Black Hollywood Live sats down with ‘Power’ actor Omari Hardwick to talk about his life and accomplishments.
Here, we learn that Hardwick is not only an actor, but he is a poet and also an athlete. He gives us a little insight on his childhood in Atlanta, and the conversation ends up branching into the realm of youth excellence in the minority communities.
He talks about life in college about being on a football scholarship with a theater major. His passion for poetry derived from his father’s past of also being a poet. Hardwick says that he felt that his poetry side was “unapologetic” and helped him reveal who he really was. Before, he would hide the fact that he loved poetry like kids who hide their backpacks at school.

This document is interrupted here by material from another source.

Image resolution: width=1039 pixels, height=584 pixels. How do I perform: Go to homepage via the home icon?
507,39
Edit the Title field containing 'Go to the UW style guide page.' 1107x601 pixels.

“A lot of kids hide their backpacks literally when growing up in urban environments,” Hardwick says. When asked why that is, Hardwick answered,
“I think because we lost a connection of excellence and what it means to be excellent. When you think about growing up brown or black or in an ethnic environment, the elder ancestors would have made the fact that you were being educated or gone through suffrage, and the fact that you were in a race and understood the race that you were in as cool – they would label it as cool.”
Hardwick explains that the determining factor of what’s acceptable and what’s not has been passed to the youth of society. The irony of the matter is “what do kids know? They’re kids.” Because of this transition, our connection of excellence is far removed from the definition of our ancestors.

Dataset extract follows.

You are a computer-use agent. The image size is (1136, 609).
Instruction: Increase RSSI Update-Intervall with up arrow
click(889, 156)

“Not to be preacher or judgmental but I think a lot of the kids today are brilliant, but they are, dare I say, dumb. They are brilliant dummies and I think that there’s a way to bridge the two…”
In 2014, the youth face a different obstacle regarding role models than our ancestors because of the media and the negative world influence around them. If we can sit down and connect with our youth, Hardwick says that could be the first step to spiral into big life changes.